In response, a number of leading international mining firms such as Alamos Gold, AuRico, Timmins Gold and Newstrike CapitalGold, decided to merge. As commodity prices recovered, optimism in Mexico’s mining sector – and elsewhere around the globe – began to return. Exploration budgets increased in 2017 and 2018, as did hope of new ventures and investment.

Last year, analysis by BMI Research – a London-based research firm – predicted that Mexico’s mining industry was set to enjoy one of the fastest recoveries in Latin America due to the “strong price performance of its key commodities, gold, silver and zinc, along with a strong pipeline of projects.”

A new president

But uncertainty has since increased, particularly following the landslide election of Andrés Manuel López Obrador as Mexico’s new President. The firebrand leftist – who opposes neoliberalism and corruption – has promised to better scrutinise the environmental impact of mining companies and their treatment of indigenous populations.

Among the changes proposed in a new draft law are measures to allow the Mexican Secretariat of Economy to declare an area affected by social conflicts unsuitable for mining operations, and conduct social impact studies before awarding any kind of mining concession.

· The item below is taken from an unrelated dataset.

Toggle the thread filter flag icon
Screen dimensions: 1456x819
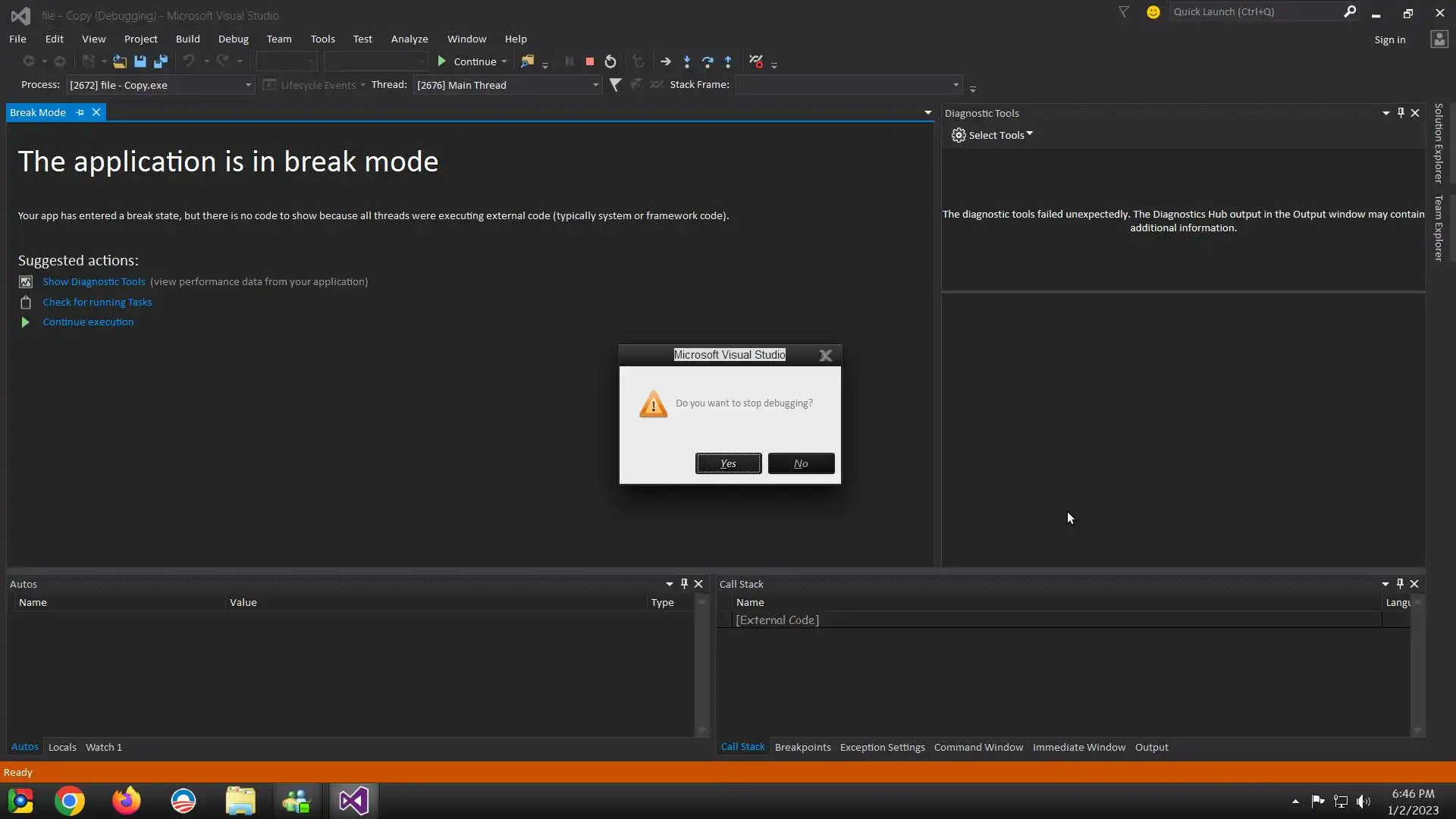(615, 85)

The presentation of the bill by Senator Angélica García last November caused shares in Mexican mining companies including Grupo México and Industrias Peñoles to fall sharply and raised wider “concerns in the sector due to new local consent requirements for project approvals and increased government powers to cancel concessions,” says Johanna Marris, Latin America research analyst at IHS Markit.

Though the draft bill was rejected by Mexico’s Senate in March and appears unlikely to be revisited in the coming months, risks of contract cancellation and project delays due to environmental or local community-related concerns “remain higher under President Lopez Obrador’s administration than previous governments,” says Marris.

“He is likely to prioritise environmental and local community concerns over private sector interests,” she adds. “This, at the same time, is likely to incentivise increased community protests and legal action against mining activities during Lopez Obrador’s government term.”

Marris says investor confidence has been further damaged by “contradictory” statements on the mining sector between López Obrador, his ministers and ruling party Morena legislators – as well as between state and federal government officials.

The analyst also points towards a Supreme Court ruling in February in favour of the state of Zacatecas’ right to introduce environment-related taxes on the mining industry. This had been challenged under the previous administration and may now “open the way for similar initiatives in other states.”

“More broadly, López Obrador has undermined Mexico’s overall investment environment through his use of referendums to determine the future of projects, the reversal of existing pro-business measures such as the Special Economic Zones initiative and the weakening of regulatory agencies,” says Marris.

Tackling criminality

The rise of López Obrador adds to other longer-standing issues facing the Mexican mining sector – most notably, criminality. Some of the world’s most violent cities can be found in Mexico, and mining companies regularly face extortion and theft by organised criminal groups that operate across the country.

In Guerrero, a coastal state in southern Mexico, three employees of the Vancouver-based Goldcorp were kidnapped and killed in 2015. The same year, armed men stole an estimated $8.5m worth of gold concentrate from a mine in Sinaloa, northern Mexico. Workers staging strikes at mining sites have also been killed.

How quickly this can be resolved remains to be seen. A recent report by the Florida-based consultancy firm Americas Market Intelligence said corrupt police forces are unlikely to help and that mines should be as self-sufficient as possible.

“Directing an in-house security apparatus requires sound management and a constant feed of local intelligence that identifies both opponents and allies of the mine and monitors problems before they escalate into violence,” the report said.